-- Supplied data follows --

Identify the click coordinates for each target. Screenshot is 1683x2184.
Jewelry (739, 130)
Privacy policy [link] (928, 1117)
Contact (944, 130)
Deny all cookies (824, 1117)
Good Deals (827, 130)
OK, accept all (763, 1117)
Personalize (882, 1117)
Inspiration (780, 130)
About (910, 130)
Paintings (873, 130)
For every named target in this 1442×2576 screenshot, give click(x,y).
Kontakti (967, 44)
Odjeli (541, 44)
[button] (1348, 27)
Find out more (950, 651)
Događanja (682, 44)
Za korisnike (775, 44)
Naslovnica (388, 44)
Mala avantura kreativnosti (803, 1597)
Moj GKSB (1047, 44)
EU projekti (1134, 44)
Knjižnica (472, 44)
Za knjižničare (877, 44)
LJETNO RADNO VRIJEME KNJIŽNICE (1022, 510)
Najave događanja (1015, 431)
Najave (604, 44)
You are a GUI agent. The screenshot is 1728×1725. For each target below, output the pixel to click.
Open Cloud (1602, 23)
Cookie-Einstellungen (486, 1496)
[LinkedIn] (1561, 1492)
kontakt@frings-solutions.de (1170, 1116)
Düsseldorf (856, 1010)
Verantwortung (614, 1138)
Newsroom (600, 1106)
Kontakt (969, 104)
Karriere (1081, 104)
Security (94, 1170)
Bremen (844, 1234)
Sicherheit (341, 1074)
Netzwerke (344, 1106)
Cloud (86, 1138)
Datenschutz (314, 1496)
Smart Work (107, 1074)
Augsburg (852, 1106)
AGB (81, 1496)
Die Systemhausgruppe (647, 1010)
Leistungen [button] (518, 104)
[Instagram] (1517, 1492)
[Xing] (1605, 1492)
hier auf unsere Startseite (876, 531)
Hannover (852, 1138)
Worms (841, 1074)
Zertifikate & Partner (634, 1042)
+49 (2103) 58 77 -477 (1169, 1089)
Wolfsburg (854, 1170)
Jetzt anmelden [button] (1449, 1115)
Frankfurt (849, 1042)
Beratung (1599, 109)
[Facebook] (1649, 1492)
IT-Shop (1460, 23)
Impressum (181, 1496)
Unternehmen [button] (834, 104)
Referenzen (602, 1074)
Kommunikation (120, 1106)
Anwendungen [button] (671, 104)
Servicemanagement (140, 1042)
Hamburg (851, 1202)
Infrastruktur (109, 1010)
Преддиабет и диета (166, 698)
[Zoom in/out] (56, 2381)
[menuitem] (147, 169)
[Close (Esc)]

-- Supplied data concluded --

Aim of the exercise: An exact copy of all the entries is what's needed; write it out.

Exercise response:
Identify the click coordinates for each target. Screenshot is 1683x2184.
Jewelry (739, 130)
Privacy policy [link] (928, 1117)
Contact (944, 130)
Deny all cookies (824, 1117)
Good Deals (827, 130)
OK, accept all (763, 1117)
Personalize (882, 1117)
Inspiration (780, 130)
About (910, 130)
Paintings (873, 130)
For every named target in this 1442×2576 screenshot, give click(x,y).
Kontakti (967, 44)
Odjeli (541, 44)
[button] (1348, 27)
Find out more (950, 651)
Događanja (682, 44)
Za korisnike (775, 44)
Naslovnica (388, 44)
Mala avantura kreativnosti (803, 1597)
Moj GKSB (1047, 44)
EU projekti (1134, 44)
Knjižnica (472, 44)
Za knjižničare (877, 44)
LJETNO RADNO VRIJEME KNJIŽNICE (1022, 510)
Najave događanja (1015, 431)
Najave (604, 44)
You are a GUI agent. The screenshot is 1728×1725. For each target below, output the pixel to click.
Open Cloud (1602, 23)
Cookie-Einstellungen (486, 1496)
[LinkedIn] (1561, 1492)
kontakt@frings-solutions.de (1170, 1116)
Düsseldorf (856, 1010)
Verantwortung (614, 1138)
Newsroom (600, 1106)
Kontakt (969, 104)
Karriere (1081, 104)
Security (94, 1170)
Bremen (844, 1234)
Sicherheit (341, 1074)
Netzwerke (344, 1106)
Cloud (86, 1138)
Datenschutz (314, 1496)
Smart Work (107, 1074)
Augsburg (852, 1106)
AGB (81, 1496)
Die Systemhausgruppe (647, 1010)
Leistungen [button] (518, 104)
[Instagram] (1517, 1492)
[Xing] (1605, 1492)
hier auf unsere Startseite (876, 531)
Hannover (852, 1138)
Worms (841, 1074)
Zertifikate & Partner (634, 1042)
+49 (2103) 58 77 -477 (1169, 1089)
Wolfsburg (854, 1170)
Jetzt anmelden [button] (1449, 1115)
Frankfurt (849, 1042)
Beratung (1599, 109)
[Facebook] (1649, 1492)
IT-Shop (1460, 23)
Impressum (181, 1496)
Unternehmen [button] (834, 104)
Referenzen (602, 1074)
Kommunikation (120, 1106)
Anwendungen [button] (671, 104)
Servicemanagement (140, 1042)
Hamburg (851, 1202)
Infrastruktur (109, 1010)
Преддиабет и диета (166, 698)
[Zoom in/out] (56, 2381)
[menuitem] (147, 169)
[Close (Esc)]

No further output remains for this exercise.